Doctors often prescribe medicines that are not adequately tailored to the individual. There is not much we can do to avoid this with conventional treatments. But with the human genome now mapped, some are predicting a new era of “personalised medicine”, in which patients can have their genes matched to the best treatment.
It is a nice theory, but I don’t buy it. We may now know the ingredients of the genome, but it doesn’t mean we can cook up whatever we please. For example, we are able to identify genetic foetal disorders in pregnancy, such as Down’s syndrome, but the only “treatment” remains abortion.

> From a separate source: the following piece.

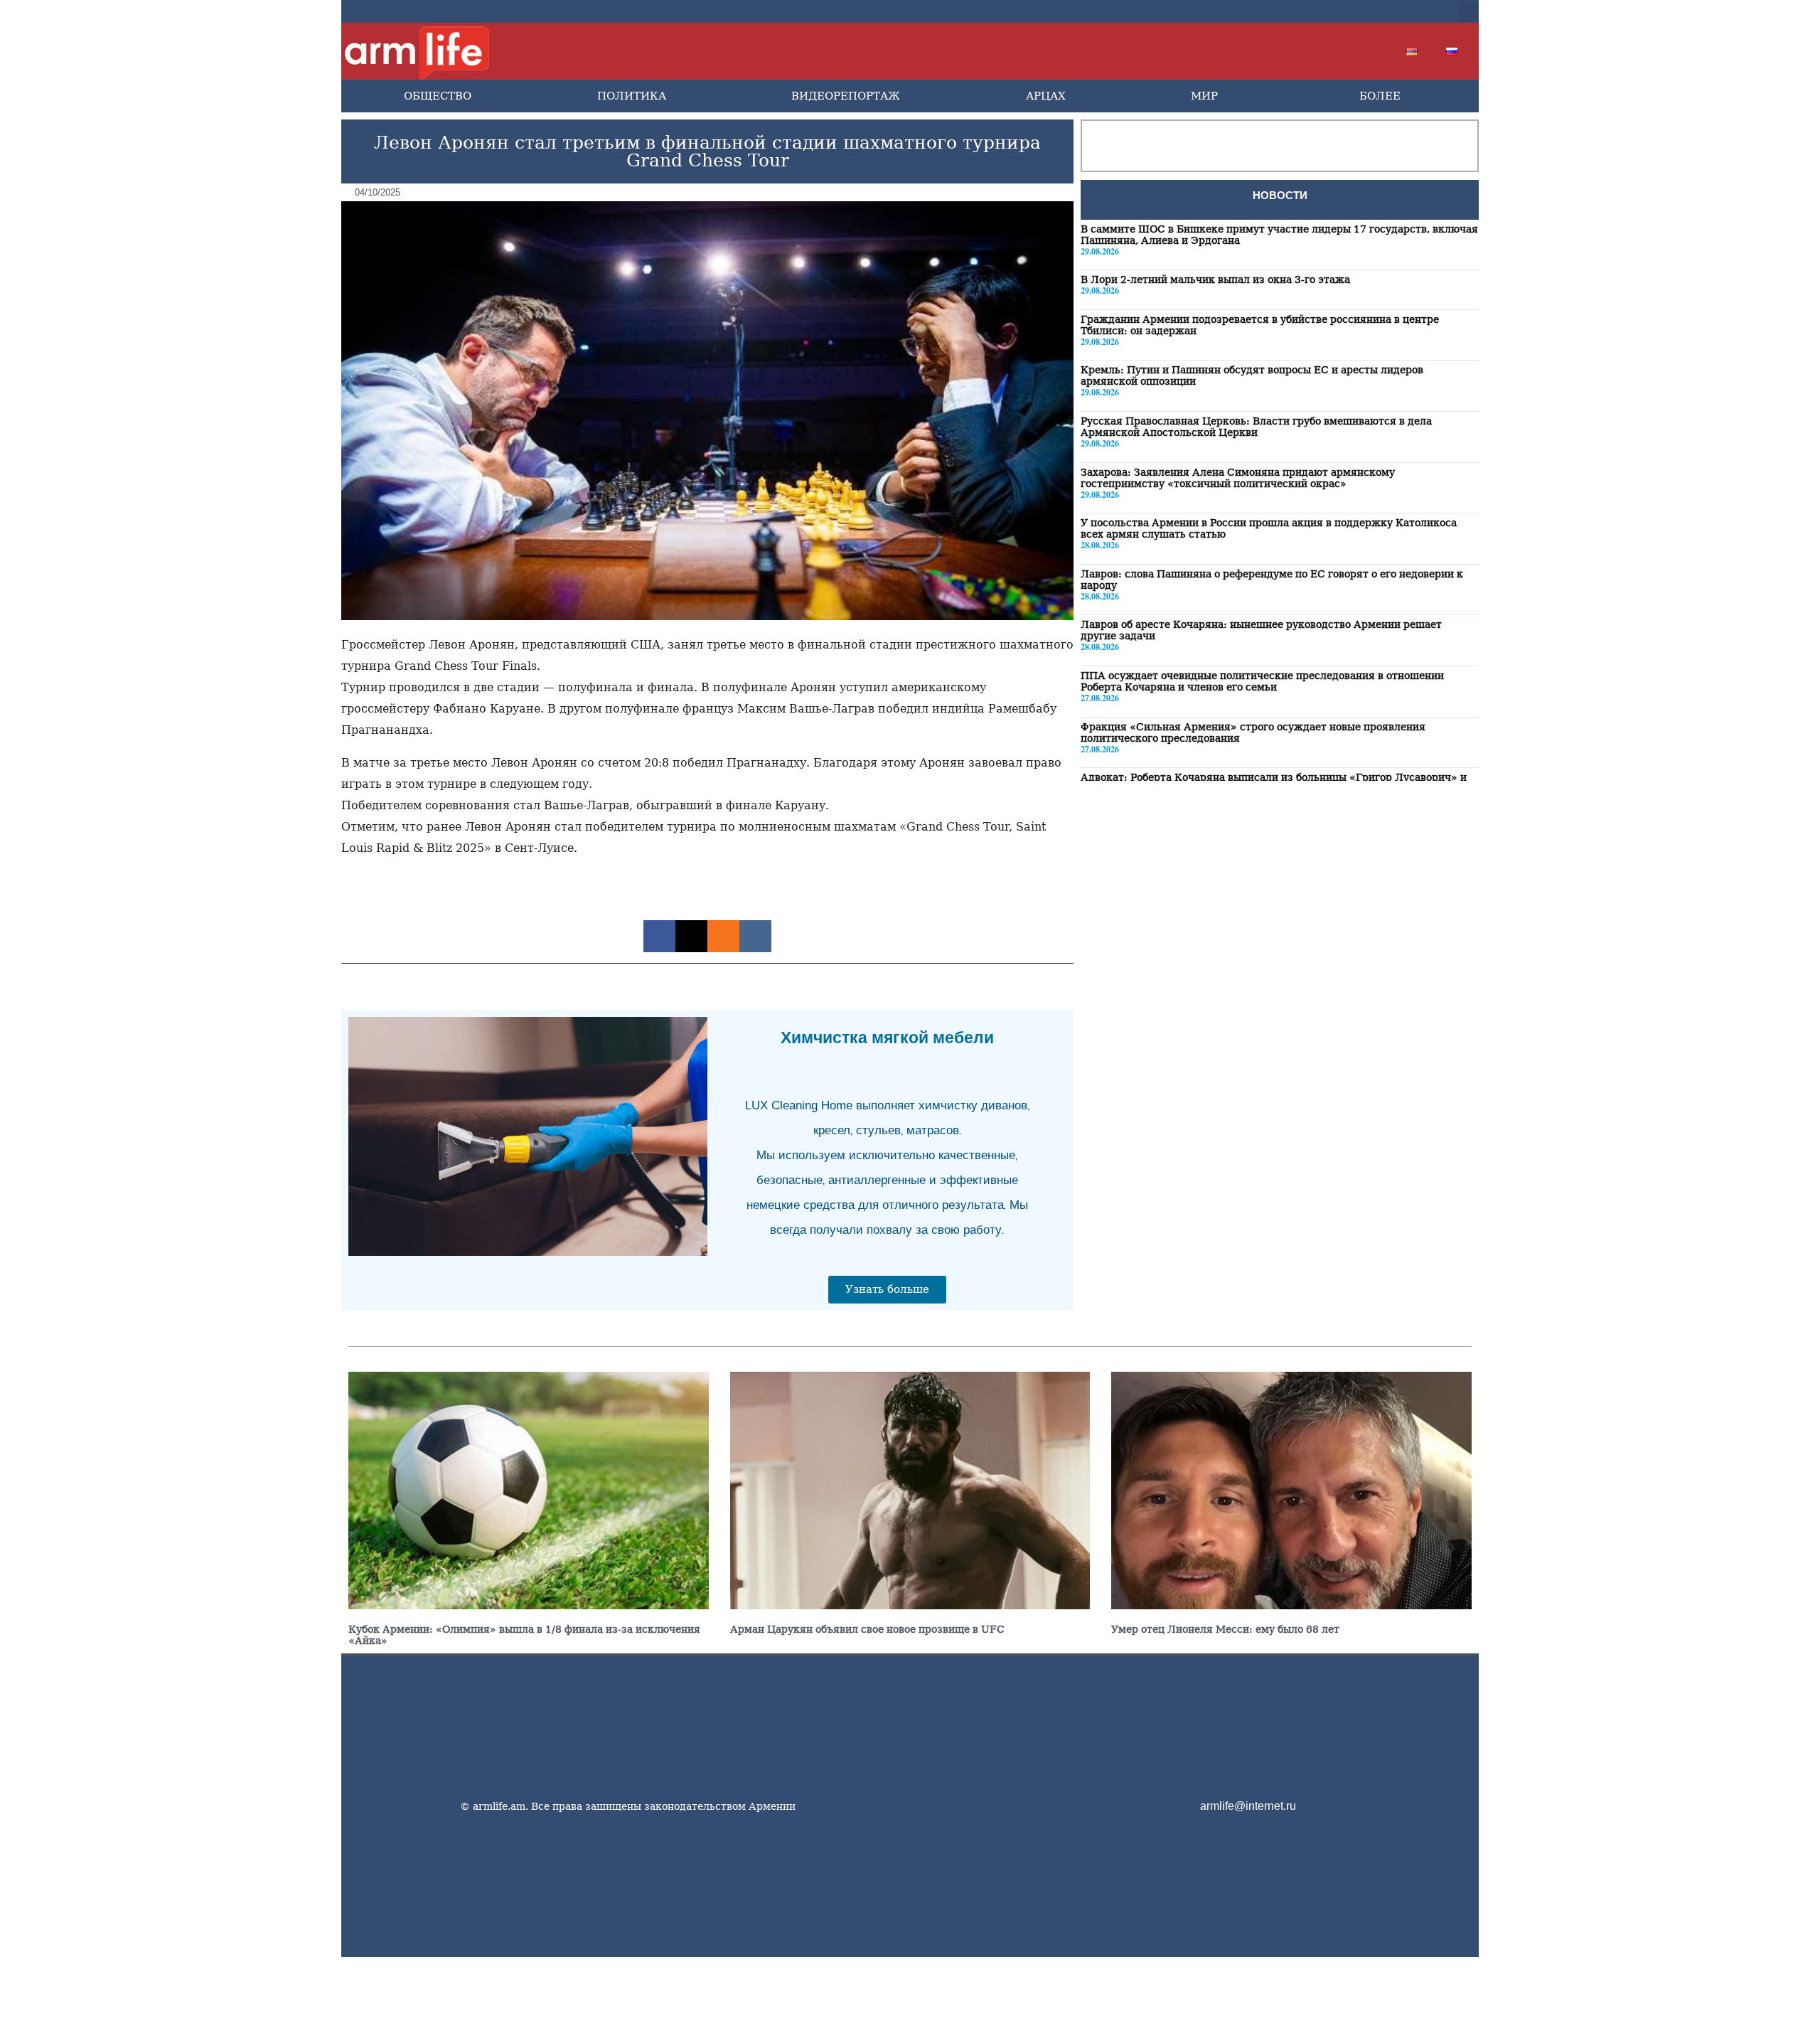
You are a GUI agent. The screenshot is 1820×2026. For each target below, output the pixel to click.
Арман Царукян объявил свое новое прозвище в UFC (867, 1629)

There remains a lack of true genetic “therapies” – where someone can have a treatment which manipulates their genetic material. Trials with conditions such as Parkinson’s disease or rheumatoid arthritis have offered some hope that genetic treatment could be provided – but to date human data has been obtained on a very small scale.

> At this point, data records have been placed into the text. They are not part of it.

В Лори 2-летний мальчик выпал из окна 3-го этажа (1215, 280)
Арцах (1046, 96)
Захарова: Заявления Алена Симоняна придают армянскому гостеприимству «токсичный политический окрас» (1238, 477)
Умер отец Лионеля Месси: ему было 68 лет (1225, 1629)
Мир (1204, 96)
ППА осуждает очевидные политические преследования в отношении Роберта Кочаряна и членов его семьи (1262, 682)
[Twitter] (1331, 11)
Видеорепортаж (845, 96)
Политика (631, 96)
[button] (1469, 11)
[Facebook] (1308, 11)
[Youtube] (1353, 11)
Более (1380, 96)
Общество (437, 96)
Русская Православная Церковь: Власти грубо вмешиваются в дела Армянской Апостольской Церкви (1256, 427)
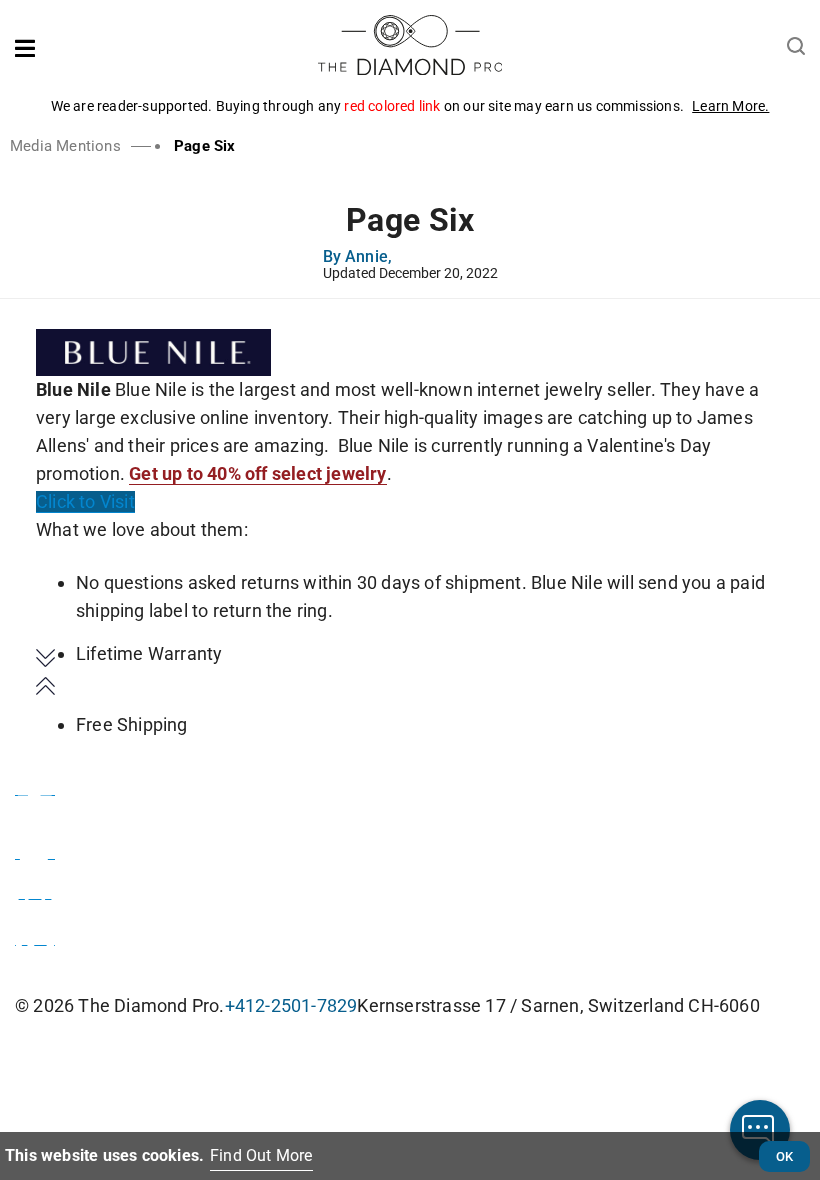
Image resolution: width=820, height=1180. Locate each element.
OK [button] (784, 1156)
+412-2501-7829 (291, 1005)
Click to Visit (85, 501)
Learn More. (730, 106)
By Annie (358, 258)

The other major problem is that most genetic information does not give us clear-cut answers. Genes will tell you what you may be at increased risk and decreased risk of. These risks do not operate in isolation. If a smoker has a particular genetic sequence putting him or her at lower than average risk of cancer, smoking is still going to be riskier than not smoking.
Other doctors have pronounced the genome as the answer to getting better cancer therapies to those most likely to benefit. But this is also far messier than we might expect. HER2 genes, on breast cancer cells, have been celebrated as something that science can pinpoint to save lives. Having HER2 means that a woman is more likely to respond to medication such as trastuzumab (Herceptin). However, the test for HER2 is itself suboptimal, with the amount of cells picking up a stain in a petri dish used to judge if this genetic protein is present. Various new sets of guidelines have tried to minimise error but it is not a test which always gives true results. Even then, only between 25 and 30 per cent of those with the HER2 gene will respond to the drug targeting it. It may be a useful treatment, but is hardly the revolution we were promised.
My worry is that the use of genetic risk assessments to direct treatment will produce more dilemmas rather than less. Many of these conundrums will rest on our ability to assess and judge our risk of disease – and our abilities to prevent it. If anything is meant by the term “personalisation”, it should be our own view on how to deal with the risks we know we are running, and far less about our genetic code.